Irving Harris, the well-known businessman, philanthropist and child advocate, tells a parable about some people picnicking beside a river. Suddenly they see an enormous number of babies being carried down the river by the current. Their first impulse is to jump in and pull out as many of the babies as possible. But the kids keep coming, and the rescuers can't save them all. Finally, someone is smart enough to run up the river to see who is pushing them in.
Like most parables, this is rich in meaning. But Harris intends it as a comment on the way we handle the problem of disadvantaged children--particularly those born to unmarried mothers who may not have wanted them in the first place and who don't give them the nurturing children need. Our primary intervention is the education system. In "Education--Does It Make a Difference When You Start?" (Aspen Quarterly, Spring 1993)--and in an even more hard-hitting speech, "Primary Prevention vs. Intervention"--Harris calls this too little, too late.
Harris points out that we spend a great deal on education. Yet even middle-class children do not achieve at the same levels as youngsters in other industrialized countries, and disadvantaged children do much worse. In some cities, half the students drop out, and many who graduate don't have the skills to get a decent job or to benefit from college.
We hear many ideas about how to help the education system succeed with these youngsters. But even if we gave schools every imaginable resource, Harris says, it would still be like jumping into the water to save kids who are already drowning. We must go on trying, but we are kidding ourselves if we think that improving K-12 education is enough to solve the problem.
Research shows that the brain develops most rapidly during a child's first year. Babies who don't get the food and health care they need are likely to be slow to develop and may be permanently harmed-- long before they are old enough even to enroll in Head Start.

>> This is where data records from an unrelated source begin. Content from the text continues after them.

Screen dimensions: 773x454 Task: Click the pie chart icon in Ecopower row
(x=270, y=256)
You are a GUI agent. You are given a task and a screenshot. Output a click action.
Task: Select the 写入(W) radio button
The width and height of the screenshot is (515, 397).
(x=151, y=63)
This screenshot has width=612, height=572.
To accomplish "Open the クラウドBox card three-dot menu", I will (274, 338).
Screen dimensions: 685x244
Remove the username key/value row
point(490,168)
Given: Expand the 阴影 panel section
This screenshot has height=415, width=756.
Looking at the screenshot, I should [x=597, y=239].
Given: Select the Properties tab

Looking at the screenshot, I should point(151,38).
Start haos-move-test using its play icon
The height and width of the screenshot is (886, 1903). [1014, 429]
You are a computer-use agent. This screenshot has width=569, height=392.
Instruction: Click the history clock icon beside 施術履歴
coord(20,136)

Harris cites a study that found an astonishing 12 percent of preschoolers to be learning-impaired because of preventable causes like malnutrition, lead poisoning and abuse and neglect.
But a child's physical well-being is not the only issue. Babies need parents who make them feel secure and loved, and "a poor, single mother--especially a teen mother--who starts off with low self-esteem and lacks security ... may find it difficult to teach the baby, through consistent caring and interaction, that the baby is safe and loved." Youngsters who do not get this nurturing are likely to enter kindergarten unprepared--and begin a spiral of failure that lasts throughout their school careers and beyond.

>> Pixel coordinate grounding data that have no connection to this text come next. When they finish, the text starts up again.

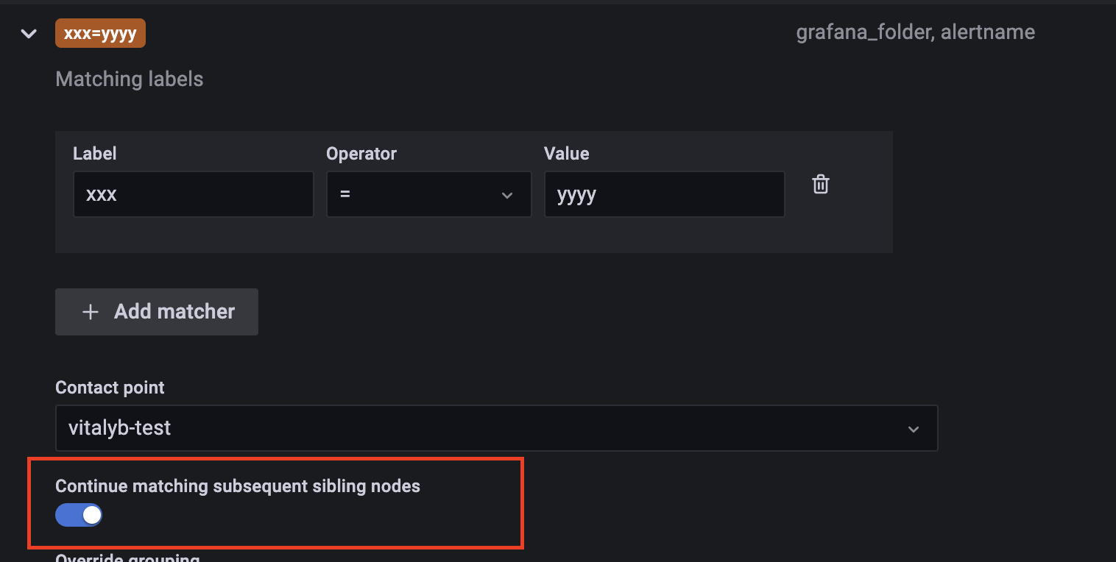The width and height of the screenshot is (1116, 562).
Task: Click the Override grouping label
Action: tap(127, 558)
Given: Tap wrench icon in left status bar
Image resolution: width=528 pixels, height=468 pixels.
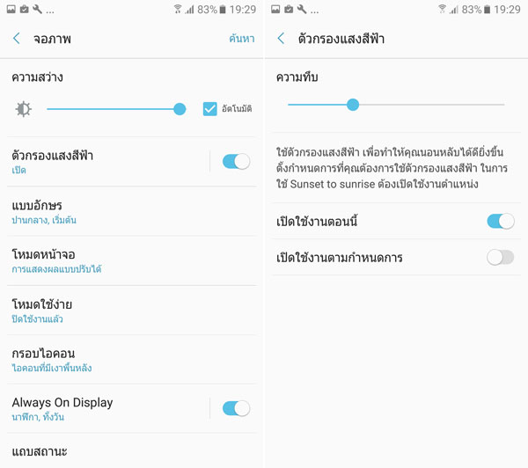Looking at the screenshot, I should tap(37, 9).
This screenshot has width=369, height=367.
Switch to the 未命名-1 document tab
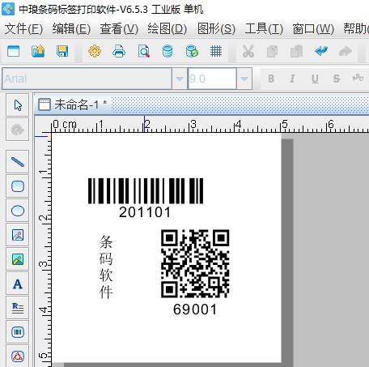click(73, 105)
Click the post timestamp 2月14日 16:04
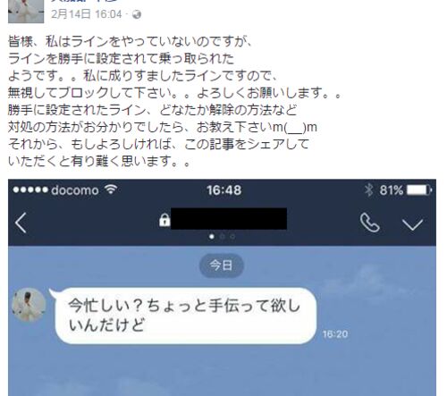The width and height of the screenshot is (447, 396). click(x=87, y=14)
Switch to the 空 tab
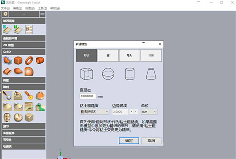The image size is (236, 159). [x=108, y=56]
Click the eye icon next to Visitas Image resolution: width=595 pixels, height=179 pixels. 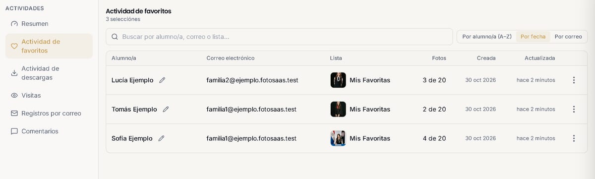[x=14, y=95]

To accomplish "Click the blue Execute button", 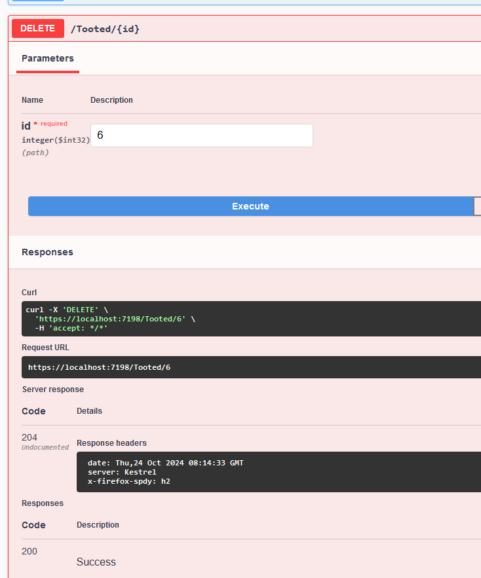I will coord(250,206).
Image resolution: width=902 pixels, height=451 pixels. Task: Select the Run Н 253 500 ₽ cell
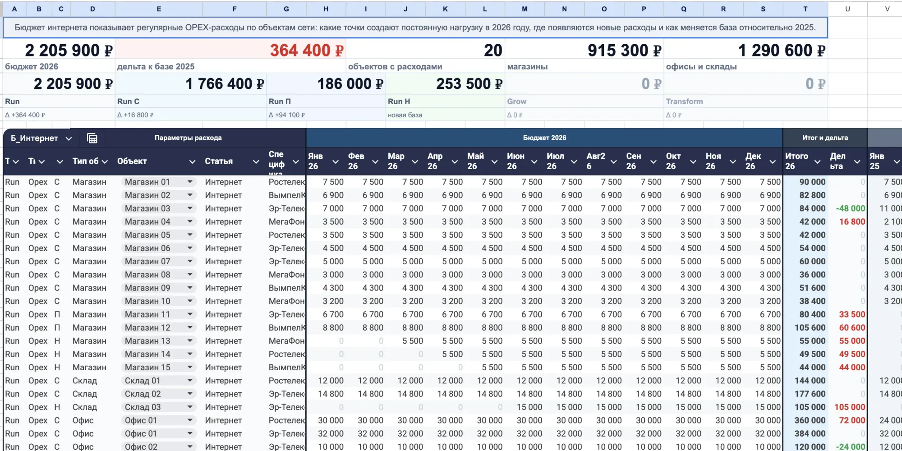(445, 84)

These poor kids are not the only ones who pay for their lack of readiness. The kindergarten teachers Harris talked to said they could handle one such child without "shortchanging" the others, but if they had more than one, the learning of every child in the class suffered. This means we have an enormous national problem. In 1990, 28 percent of American babies--over one million--were born to unmarried women, many of whom were children themselves and had no job and no understanding of what it means to raise a child. By 1995, the figure will be one-third. In how many classrooms will all the children suffer because one child is not ready?
The consequences of ignoring these youngsters are frightening for the kids themselves and for the rest of us, but there is no magic bullet. We must begin working, Harris says, to create a social climate in which early sexual activity and childbearing are condemned instead of being widely accepted as they are now. And because he believes that children who are unplanned and unwanted are at greatest risk, Harris says that birth control information and abortions must be as readily available for poor women as they are for wealthy women. Taken together, these measures might reduce the number of high-risk babies to 500,000 a year.
We could then devote our resources to creating a system that would give these 500,000 children--and their parents--the help they need from the beginning of the children's lives. Such a system might cost $10 billion a year, but it is a fraction of what we now spend on education, and it would be much less than it costs to deal with the results of our continuing neglect.
As important as education is, Harris tells us, it cannot take the place of social policy in dealing with a million drowning children. There are people who will strongly disagree with Harris's plan, but his analysis of the problem--and of what we face if we don't deal with it--demands everyone's attention.